Lahirnya industri tahu di Kota Kediri tidak lepas dari peran sentral Lauw Soen Hok atau yang lebih dikenal dengan nama Bahkacung. Dialah perintis usaha pembuatan tahu pong, sebutan untuk tahu putih, dan tahu takwa, sebutan untuk tahu kuning, yang tersohor hingga di luar Jatim.

Rumah tinggalnya di Jalan Trunojoyo menjadi saksi sejarah perjalanan industri tahu sejak 1912. Rumah yang menjadi tempat produksi sekaligus ruang pamer tahu Bahkacung itu tetap berdiri kokoh, dengan fondasi semangat juang yang terus dilestarikan hingga memasuki generasi ketiga.

Bermunculan

Herman Budiono (41), pemilik tahu Bahkacung, mengatakan industri tahu di Kota Kediri mengalami pasang-surut. Sebelum tahun 2000, pertumbuhan industri tahu sangat luar biasa dengan bermunculannya berbagai merek tahu.

Pasca tahun 2000, roda industri tahu tidak lagi menggelinding. Industri tahu seolah stagnan di tempatnya. Krisis ekonomi global yang melanda sejak 1997 tampaknya memberikan pukulan yang cukup telak bagi pengusaha.

Belum lagi mereka bangkit dengan sempurna, pada tahun 2007 pengusaha tahu kembali diterjang badai. Kali ini mereka dihantam isu makanan berformalin. Akibat hantaman isu tersebut, tidak sedikit perusahaan tahu yang terganggu kestabilannya.

Setahun berlalu, pelaku industri tahu kembali mendapat batu sandungan. Kali ini giliran harga kedelai yang melonjak tajam tidak menentu. Bahkan, hingga pengujung tahun 2009, ketidakstabilan harga kedelai masih menyisakan masalah bagi pengusaha.

“Sekarang harga kedelai kembali naik, dari sebelumnya Rp5.200 per kilogram untuk kedelai lokal menjadi Rp5.800 sampai Rp5.900. Kami terpaksa menekan margin karena sangat sulit menaikkan harga jual,” ujar Herman.

Menyambut tahun baru 2010, Herman berharap industri tahu akan lebih baik. Dia optimistis bisa membuka cabang baru perusahaan tahu di Kediri, bahkan di Surabaya.

Sosok

HERMAN BUDIONO DAN GENERASI KETIGA

Meneruskan usaha warisan keluarga secara turun-temurun bukanlah perkara mudah. Apalagi jika harus menyandang nama besar. Pertaruhannya tinggi.
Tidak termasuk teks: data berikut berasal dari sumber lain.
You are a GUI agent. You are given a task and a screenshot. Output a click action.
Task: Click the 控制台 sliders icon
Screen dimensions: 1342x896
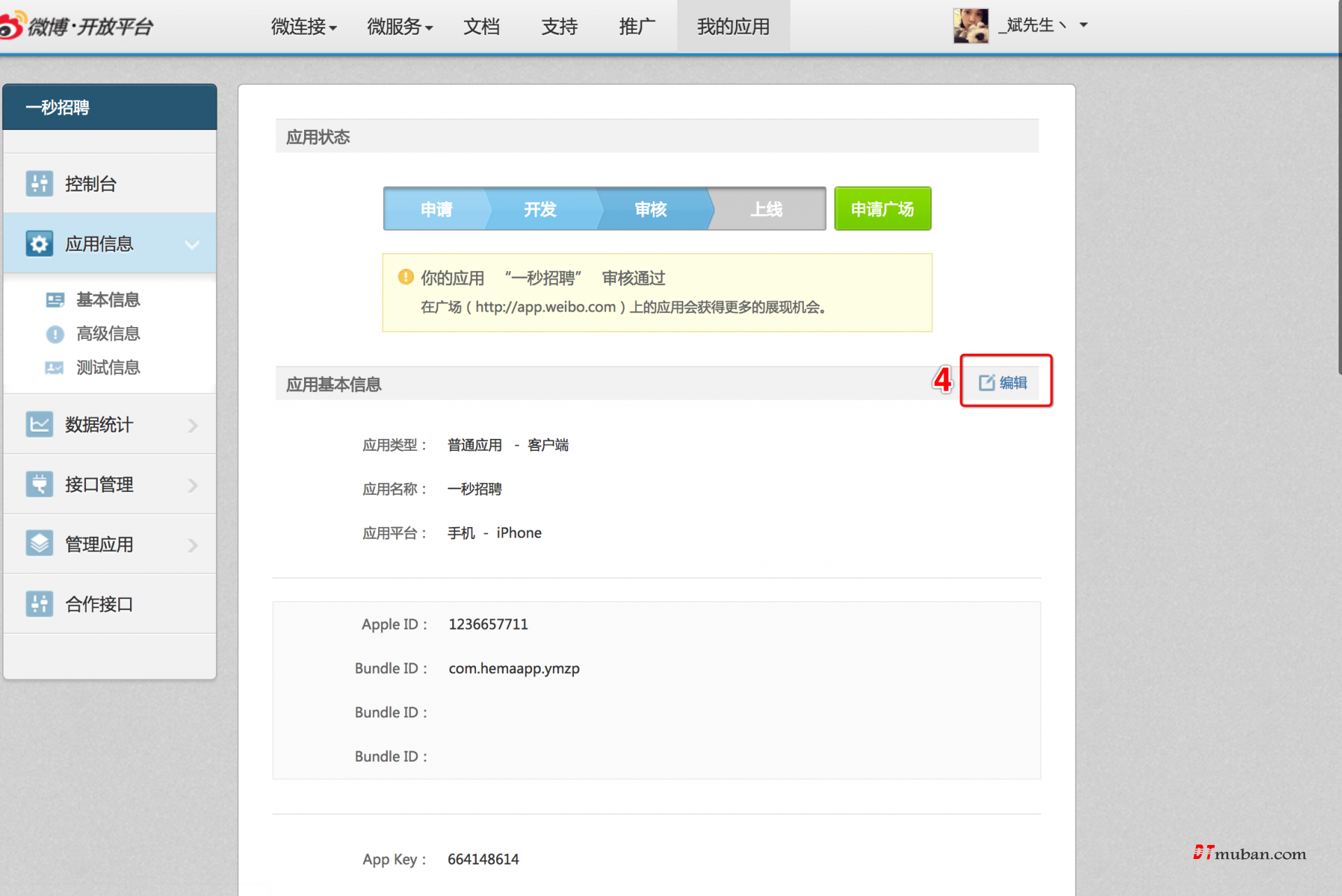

Sedikit saja kurang cermat dalam melangkah, semua perjuangan selama bertahun-tahun menjadi sia-sia.

Selain kecermatan, kelihaian membaca peluang pasar juga menjadi kunci sukses menghadapi persaingan usaha. Apalagi menghadapi pemain baru dan impitan kekuatan ekonomi dengan kapital besar.

Herman Budiono (41) merupakan generasi ketiga perusahaan tahu di Kota Kediri dengan merek Bahkacung. Meski baru terjun secara total pada tahun 2008, setelah sang ayah meninggal, dia tidak canggung. Alasannya, dia telah mempelajari seluk-beluk bisnis tahu mulai dari pemilahan bahan baku, proses produksi tahu, hingga menangani karyawan dan pemasaran produk. “Usaha keluarga yang dijaga dari generasi ke generasi menjadi laboratorium tempat saya menempa diri,” katanya.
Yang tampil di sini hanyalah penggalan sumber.